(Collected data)

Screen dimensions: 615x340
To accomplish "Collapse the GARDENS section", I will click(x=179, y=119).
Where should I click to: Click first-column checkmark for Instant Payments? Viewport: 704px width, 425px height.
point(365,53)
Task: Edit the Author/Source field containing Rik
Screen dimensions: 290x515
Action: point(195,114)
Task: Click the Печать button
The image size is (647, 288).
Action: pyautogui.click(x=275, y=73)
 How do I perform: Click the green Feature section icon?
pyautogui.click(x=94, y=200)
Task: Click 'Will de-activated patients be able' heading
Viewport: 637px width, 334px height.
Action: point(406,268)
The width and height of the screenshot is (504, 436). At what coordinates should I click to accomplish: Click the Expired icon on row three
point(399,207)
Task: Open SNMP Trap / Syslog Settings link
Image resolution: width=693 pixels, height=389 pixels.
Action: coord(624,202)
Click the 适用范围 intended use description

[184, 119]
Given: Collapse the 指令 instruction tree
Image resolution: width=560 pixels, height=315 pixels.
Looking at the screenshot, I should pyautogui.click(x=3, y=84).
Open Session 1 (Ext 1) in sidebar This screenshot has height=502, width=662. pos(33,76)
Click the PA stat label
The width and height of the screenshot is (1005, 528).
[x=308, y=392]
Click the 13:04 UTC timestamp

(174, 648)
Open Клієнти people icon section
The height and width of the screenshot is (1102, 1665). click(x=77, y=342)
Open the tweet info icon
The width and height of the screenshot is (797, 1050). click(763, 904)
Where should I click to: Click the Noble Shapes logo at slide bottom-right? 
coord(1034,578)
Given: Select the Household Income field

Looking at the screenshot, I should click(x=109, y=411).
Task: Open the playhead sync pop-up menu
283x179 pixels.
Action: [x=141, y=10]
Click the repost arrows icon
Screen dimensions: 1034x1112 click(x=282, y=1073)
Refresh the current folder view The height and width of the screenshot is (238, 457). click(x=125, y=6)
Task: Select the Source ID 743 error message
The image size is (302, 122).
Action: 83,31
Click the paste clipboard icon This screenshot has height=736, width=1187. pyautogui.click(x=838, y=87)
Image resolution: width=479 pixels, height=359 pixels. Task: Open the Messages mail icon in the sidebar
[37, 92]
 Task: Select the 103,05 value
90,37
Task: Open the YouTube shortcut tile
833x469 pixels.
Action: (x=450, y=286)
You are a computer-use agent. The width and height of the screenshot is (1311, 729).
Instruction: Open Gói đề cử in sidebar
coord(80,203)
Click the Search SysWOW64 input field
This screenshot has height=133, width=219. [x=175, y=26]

[Work item] Scan the lines above for the word "Collapse" and copy every one where it occurs.

[Task response]
To accomplish "Collapse the GARDENS section", I will click(x=179, y=119).
Given: Collapse the 指令 instruction tree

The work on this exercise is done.